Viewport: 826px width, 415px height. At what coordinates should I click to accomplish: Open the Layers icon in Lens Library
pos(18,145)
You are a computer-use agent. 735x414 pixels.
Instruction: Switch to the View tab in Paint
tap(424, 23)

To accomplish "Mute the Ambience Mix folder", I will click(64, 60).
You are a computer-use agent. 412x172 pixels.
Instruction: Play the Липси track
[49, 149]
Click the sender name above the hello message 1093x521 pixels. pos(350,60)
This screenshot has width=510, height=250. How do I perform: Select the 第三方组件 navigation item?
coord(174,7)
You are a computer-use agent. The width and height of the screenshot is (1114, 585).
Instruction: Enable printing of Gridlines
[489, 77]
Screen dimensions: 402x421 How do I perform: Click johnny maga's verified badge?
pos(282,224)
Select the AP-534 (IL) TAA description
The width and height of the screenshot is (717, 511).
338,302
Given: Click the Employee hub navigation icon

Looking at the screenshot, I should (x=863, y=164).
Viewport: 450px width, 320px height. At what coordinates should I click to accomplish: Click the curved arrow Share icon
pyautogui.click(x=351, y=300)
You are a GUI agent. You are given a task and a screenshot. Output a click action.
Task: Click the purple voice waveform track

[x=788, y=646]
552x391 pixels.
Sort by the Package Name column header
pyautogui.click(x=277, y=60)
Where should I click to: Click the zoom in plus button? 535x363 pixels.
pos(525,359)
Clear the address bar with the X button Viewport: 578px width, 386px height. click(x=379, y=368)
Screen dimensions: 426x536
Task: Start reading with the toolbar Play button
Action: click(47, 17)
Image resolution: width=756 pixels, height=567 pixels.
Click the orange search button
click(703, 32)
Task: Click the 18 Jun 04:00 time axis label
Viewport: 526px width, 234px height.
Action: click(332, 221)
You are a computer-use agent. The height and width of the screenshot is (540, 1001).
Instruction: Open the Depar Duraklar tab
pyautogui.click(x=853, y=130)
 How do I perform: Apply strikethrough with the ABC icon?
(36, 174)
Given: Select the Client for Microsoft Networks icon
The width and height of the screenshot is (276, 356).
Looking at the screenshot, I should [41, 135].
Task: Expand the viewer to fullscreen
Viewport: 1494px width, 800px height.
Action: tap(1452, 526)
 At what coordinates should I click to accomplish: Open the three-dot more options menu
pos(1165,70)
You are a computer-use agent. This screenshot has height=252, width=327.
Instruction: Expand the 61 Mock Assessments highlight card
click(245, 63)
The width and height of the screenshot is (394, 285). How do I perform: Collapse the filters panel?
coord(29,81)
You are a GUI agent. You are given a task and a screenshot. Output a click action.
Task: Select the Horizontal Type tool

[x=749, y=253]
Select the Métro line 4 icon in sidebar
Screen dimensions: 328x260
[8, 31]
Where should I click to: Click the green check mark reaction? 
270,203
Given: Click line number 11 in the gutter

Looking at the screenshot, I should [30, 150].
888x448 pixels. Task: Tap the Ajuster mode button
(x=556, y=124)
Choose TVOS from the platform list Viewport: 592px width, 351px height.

WORK ORDER:
Each line above needs to be returned exactly as it is.

RESPONSE TO THE TASK:
Viewport: 826px width, 415px height. At what coordinates should I click to accomplish: Open the Layers icon in Lens Library
pos(18,145)
You are a computer-use agent. 735x414 pixels.
Instruction: Switch to the View tab in Paint
tap(424, 23)

To accomplish "Mute the Ambience Mix folder", I will click(64, 60).
You are a computer-use agent. 412x172 pixels.
Instruction: Play the Липси track
[49, 149]
Click the sender name above the hello message 1093x521 pixels. pos(350,60)
This screenshot has width=510, height=250. How do I perform: Select the 第三方组件 navigation item?
coord(174,7)
You are a computer-use agent. The width and height of the screenshot is (1114, 585).
Instruction: Enable printing of Gridlines
[489, 77]
Screen dimensions: 402x421 How do I perform: Click johnny maga's verified badge?
pos(282,224)
Select the AP-534 (IL) TAA description
The width and height of the screenshot is (717, 511).
338,302
Given: Click the Employee hub navigation icon

Looking at the screenshot, I should (x=863, y=164).
Viewport: 450px width, 320px height. At what coordinates should I click to accomplish: Click the curved arrow Share icon
pyautogui.click(x=351, y=300)
You are a GUI agent. You are given a task and a screenshot. Output a click action.
Task: Click the purple voice waveform track

[x=788, y=646]
552x391 pixels.
Sort by the Package Name column header
pyautogui.click(x=277, y=60)
Where should I click to: Click the zoom in plus button? 535x363 pixels.
pos(525,359)
Clear the address bar with the X button Viewport: 578px width, 386px height. click(x=379, y=368)
Screen dimensions: 426x536
Task: Start reading with the toolbar Play button
Action: click(47, 17)
Image resolution: width=756 pixels, height=567 pixels.
Click the orange search button
click(703, 32)
Task: Click the 18 Jun 04:00 time axis label
Viewport: 526px width, 234px height.
Action: click(332, 221)
You are a computer-use agent. The height and width of the screenshot is (540, 1001).
Instruction: Open the Depar Duraklar tab
pyautogui.click(x=853, y=130)
 How do I perform: Apply strikethrough with the ABC icon?
(36, 174)
Given: Select the Client for Microsoft Networks icon
The width and height of the screenshot is (276, 356).
Looking at the screenshot, I should [41, 135].
Task: Expand the viewer to fullscreen
Viewport: 1494px width, 800px height.
Action: tap(1452, 526)
 At what coordinates should I click to accomplish: Open the three-dot more options menu
pos(1165,70)
You are a computer-use agent. This screenshot has height=252, width=327.
Instruction: Expand the 61 Mock Assessments highlight card
click(245, 63)
The width and height of the screenshot is (394, 285). How do I perform: Collapse the filters panel?
coord(29,81)
You are a GUI agent. You are given a task and a screenshot. Output a click action.
Task: Select the Horizontal Type tool

[x=749, y=253]
Select the Métro line 4 icon in sidebar
Screen dimensions: 328x260
[8, 31]
Where should I click to: Click the green check mark reaction? 
270,203
Given: Click line number 11 in the gutter

Looking at the screenshot, I should [30, 150].
888x448 pixels. Task: Tap the Ajuster mode button
(x=556, y=124)
Choose TVOS from the platform list Viewport: 592px width, 351px height.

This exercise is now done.